La pandemia y el confinamiento nos permitió descubrir una vez más  —y esperamos no sea la última— la plasticidad que nos recubre, la flexibilidad y capacidad de adaptación que el cuerpo que nos mantiene sentados frente a la pantalla nos habilita. Pudimos virtualizar nuestros territorios y sentirnos bizarramente conectadas y desconectadas entre Buenos Aires, Córdoba, La Pampa, Xalapa y la Ciudad de México al mismo tiempo. Se ampliaron y aprovecharon las oportunidades de dar y tomar clases en Argentina, compartir talleres y cursos con gente de nuestro país y también de otros. Estas experiencias no eran siquiera pensadas de esta forma en los tiempos pre-Covid.

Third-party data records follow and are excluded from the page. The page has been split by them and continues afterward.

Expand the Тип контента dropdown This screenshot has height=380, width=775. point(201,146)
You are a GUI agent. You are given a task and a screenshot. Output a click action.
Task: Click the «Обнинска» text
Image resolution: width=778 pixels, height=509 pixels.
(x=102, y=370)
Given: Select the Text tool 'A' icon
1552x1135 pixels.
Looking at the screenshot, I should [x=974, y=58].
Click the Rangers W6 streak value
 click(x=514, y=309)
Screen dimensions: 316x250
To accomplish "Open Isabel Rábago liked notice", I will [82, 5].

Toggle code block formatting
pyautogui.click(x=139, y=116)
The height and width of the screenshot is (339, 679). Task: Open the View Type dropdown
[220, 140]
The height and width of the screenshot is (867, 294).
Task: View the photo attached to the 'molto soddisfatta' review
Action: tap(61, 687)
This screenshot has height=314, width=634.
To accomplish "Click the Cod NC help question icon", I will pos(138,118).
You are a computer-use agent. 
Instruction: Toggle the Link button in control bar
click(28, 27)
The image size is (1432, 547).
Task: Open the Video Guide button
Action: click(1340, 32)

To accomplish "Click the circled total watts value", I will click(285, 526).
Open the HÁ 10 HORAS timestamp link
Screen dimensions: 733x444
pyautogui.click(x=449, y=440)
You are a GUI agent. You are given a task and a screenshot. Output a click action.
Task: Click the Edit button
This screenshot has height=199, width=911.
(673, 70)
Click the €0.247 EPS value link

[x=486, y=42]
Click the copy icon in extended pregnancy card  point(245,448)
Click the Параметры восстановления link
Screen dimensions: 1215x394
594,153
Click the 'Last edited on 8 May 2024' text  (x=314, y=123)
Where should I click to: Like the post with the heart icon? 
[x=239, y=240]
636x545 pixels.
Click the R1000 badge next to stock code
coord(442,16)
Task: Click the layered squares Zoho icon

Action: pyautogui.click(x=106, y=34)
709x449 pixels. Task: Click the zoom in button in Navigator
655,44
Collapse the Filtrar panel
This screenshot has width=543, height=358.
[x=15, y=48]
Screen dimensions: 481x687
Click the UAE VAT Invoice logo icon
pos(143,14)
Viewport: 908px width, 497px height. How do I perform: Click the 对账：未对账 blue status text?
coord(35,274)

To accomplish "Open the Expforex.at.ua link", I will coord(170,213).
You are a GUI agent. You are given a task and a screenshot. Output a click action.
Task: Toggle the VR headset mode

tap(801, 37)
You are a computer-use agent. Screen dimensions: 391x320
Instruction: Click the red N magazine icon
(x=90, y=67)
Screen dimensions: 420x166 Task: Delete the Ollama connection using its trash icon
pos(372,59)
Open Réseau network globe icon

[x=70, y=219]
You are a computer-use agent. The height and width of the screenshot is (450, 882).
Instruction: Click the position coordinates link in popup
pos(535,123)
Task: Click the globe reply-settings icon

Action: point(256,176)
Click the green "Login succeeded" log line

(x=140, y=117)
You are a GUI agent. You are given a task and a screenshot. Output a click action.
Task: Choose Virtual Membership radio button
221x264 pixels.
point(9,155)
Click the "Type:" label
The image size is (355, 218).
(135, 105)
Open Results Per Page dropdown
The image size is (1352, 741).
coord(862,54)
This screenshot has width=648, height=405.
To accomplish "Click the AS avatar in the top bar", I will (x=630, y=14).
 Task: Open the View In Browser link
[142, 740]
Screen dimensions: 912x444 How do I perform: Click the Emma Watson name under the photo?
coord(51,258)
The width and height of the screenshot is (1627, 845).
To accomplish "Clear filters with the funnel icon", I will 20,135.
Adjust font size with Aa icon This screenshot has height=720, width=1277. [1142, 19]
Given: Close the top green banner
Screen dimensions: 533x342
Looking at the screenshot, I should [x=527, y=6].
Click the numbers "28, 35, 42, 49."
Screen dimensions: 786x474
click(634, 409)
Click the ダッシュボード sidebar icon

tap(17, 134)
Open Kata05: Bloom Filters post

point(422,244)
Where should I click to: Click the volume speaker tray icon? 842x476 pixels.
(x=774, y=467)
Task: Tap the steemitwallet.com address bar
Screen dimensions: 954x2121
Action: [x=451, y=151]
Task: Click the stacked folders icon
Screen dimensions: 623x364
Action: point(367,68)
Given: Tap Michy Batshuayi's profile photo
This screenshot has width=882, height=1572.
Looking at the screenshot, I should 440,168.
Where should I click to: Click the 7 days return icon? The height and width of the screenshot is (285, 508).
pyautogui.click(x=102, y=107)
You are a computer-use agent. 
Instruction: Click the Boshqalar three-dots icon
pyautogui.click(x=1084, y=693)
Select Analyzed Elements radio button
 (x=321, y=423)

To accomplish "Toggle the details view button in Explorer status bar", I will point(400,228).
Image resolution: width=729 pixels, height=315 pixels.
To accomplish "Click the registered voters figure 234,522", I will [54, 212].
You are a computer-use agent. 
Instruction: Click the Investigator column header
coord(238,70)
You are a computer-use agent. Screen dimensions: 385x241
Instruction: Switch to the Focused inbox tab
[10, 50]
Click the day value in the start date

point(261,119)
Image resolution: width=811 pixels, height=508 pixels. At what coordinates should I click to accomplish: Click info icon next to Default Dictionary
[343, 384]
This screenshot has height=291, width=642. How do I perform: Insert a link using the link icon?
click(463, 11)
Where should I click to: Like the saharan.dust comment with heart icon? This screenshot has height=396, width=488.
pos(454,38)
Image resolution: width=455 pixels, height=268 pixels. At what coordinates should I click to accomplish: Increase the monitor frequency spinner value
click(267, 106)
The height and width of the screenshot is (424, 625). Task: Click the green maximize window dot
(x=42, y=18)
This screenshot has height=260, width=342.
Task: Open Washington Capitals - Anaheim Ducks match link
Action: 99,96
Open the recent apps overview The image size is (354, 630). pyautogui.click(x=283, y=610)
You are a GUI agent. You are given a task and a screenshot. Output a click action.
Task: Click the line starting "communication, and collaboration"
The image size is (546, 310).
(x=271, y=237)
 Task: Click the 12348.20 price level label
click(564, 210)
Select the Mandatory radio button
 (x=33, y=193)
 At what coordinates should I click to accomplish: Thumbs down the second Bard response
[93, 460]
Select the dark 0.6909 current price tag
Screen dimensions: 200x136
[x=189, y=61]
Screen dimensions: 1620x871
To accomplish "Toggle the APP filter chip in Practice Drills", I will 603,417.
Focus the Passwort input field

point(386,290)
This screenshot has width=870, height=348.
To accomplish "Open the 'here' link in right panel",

Nos hemos descubierto compartiendo risas y complicidades a través de la computadora, y aprendimos a pensar, sentir y vivir la presencia virtual como una presencia posible. Desde lo académico tuvimos (y tenemos) la oportunidad de ampliar los márgenes de los campos teorizados, exprimir y hacer avanzar la antropología a una forma de trabajo posible, en escalas y dimensiones que trascienden las lógicas de trabajo de campo conocidas hasta ahora. Tenemos el desafío de expandir los límites de la disciplina adaptando la producción al mundo virtual en el que nos encontramos inmersos.

En estos meses las emociones nos desbordaron, el mundo nos sobrepaso, pero también las redes que nos tejen se profundizaron y la solidaridad se hizo presente. Adaptarse a la “nueva normalidad” estudiantil fue difícil para todos. Implicó reunirse, hablar, demandar, negociar, escucharse. Hubo que organizarse como estudiantes y con los profesores. Llegar a acuerdos, encontrar términos medios.

Asumiendo que todavía es pronto para poder reflexionar con claridad, y sin ahorrarnos dramatismo, el mundo de hoy ya no es el que hace unos meses nos encontró en esta ciudad. Nos toca enfrentarnos a nuevos problemas y a nuevos desafíos. Con la expectativa puesta en que el tiempo nos traerá mejores respuestas y evaluaciones más acertadas, hoy creemos que a través de este proceso de aprendizaje que se nos impone caótico y creativo, podremos ir decantando las ideas esperanzadoras, deprimentes y realistas que hoy nos sobrevuelan. Nuestra realidad ahora es esta: un mix de todo.